Supplemental Notes

Combinational logic circuits only depend on what the input values are now. Sequential circuits not only depend on the current values of the inputs, but they also depend on what those inputs were in the past. While combinational logic is great for controlling devices, it doesn’t provide a way to temporarily store any information. The outputs are immediately changed as soon as signals that carry the changes in the inputs reach them, with no memory of what the previous sequences of inputs were. In other words, a combinational logic circuit is not regulated by time because it is not involved with a clocking device, and it doesn’t remember anything from the past because it doesn’t contain any memory elements.

These two elements, the clock and the basic memory element, give the sequential circuits a significant advantage: the capability of remembering states. A state is just a collection of state variables.

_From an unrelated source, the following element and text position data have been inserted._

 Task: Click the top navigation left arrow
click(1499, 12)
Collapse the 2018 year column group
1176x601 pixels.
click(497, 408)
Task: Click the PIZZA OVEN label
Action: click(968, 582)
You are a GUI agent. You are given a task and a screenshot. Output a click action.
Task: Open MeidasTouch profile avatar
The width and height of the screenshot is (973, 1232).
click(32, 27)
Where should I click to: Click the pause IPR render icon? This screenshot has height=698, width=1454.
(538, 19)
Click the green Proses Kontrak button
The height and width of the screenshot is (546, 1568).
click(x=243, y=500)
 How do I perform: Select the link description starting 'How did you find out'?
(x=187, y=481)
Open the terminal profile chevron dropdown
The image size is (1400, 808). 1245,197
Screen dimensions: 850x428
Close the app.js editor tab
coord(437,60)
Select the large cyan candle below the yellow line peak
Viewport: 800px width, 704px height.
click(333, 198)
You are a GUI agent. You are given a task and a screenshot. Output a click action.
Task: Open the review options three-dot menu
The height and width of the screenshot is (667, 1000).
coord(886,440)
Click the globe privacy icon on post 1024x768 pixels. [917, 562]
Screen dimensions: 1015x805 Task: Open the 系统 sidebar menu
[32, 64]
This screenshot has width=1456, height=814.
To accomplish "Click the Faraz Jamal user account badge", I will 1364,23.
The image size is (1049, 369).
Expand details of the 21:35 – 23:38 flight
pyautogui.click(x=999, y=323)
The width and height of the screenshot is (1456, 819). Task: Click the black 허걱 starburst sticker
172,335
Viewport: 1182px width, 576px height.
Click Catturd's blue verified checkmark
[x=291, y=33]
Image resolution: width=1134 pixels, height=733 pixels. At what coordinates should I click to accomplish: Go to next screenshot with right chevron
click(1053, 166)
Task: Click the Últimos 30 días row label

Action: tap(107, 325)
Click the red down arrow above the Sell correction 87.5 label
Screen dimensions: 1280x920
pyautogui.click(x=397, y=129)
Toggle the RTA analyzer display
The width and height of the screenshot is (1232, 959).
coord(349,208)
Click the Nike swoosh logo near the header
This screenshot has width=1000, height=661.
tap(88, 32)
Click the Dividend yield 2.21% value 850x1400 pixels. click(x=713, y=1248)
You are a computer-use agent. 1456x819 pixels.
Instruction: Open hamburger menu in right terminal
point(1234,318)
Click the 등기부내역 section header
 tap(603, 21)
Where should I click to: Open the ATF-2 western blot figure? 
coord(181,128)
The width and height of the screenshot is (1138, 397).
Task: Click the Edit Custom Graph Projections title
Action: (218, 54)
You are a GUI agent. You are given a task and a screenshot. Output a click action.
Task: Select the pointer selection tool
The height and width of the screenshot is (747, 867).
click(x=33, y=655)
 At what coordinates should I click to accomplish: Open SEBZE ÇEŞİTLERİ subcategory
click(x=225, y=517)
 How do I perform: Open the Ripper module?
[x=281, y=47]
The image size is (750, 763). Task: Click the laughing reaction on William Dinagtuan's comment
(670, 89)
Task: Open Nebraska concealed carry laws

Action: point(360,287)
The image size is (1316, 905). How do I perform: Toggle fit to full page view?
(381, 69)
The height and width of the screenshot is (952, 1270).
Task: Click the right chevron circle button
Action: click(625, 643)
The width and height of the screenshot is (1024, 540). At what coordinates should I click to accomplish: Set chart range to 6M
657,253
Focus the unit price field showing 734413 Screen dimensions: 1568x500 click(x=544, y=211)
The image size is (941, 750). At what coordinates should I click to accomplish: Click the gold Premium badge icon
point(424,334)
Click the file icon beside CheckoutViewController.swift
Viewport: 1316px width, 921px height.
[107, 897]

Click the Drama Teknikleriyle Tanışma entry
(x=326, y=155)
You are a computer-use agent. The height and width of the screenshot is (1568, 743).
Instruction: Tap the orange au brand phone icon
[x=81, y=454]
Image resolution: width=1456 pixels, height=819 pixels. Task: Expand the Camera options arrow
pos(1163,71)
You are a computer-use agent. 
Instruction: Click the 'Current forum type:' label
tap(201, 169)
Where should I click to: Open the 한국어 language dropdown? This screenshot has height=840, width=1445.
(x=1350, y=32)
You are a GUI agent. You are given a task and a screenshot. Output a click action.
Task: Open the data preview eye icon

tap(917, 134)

Each state variable can be represented by a bit. Therefore n bits, or state variables, can produce 2ⁿ different states. In Figure 1 there are two examples of sequences of states. The state diagram on the left is composed of only two states (since there can only be two possible combinations of one bit - 0 and 1.) The diagram on the right has two bits representing 4 possible states (2² = 4.) If the diagram on the right were a simplified state diagram of an ATM machine, state 00 could be receiving the user’s ATM card, state 01 could be prompting the user for their desired transaction, state 10 could be recording and executing the user’s desired transaction, and state 11 could be returning the user’s ATM card, receipt, and cash (if it was a withdraw.) The state diagrams presented here are only to introduce you to the idea that a machine can be in different states as it processes data. But before we go further, we must look into how a circuit can store information.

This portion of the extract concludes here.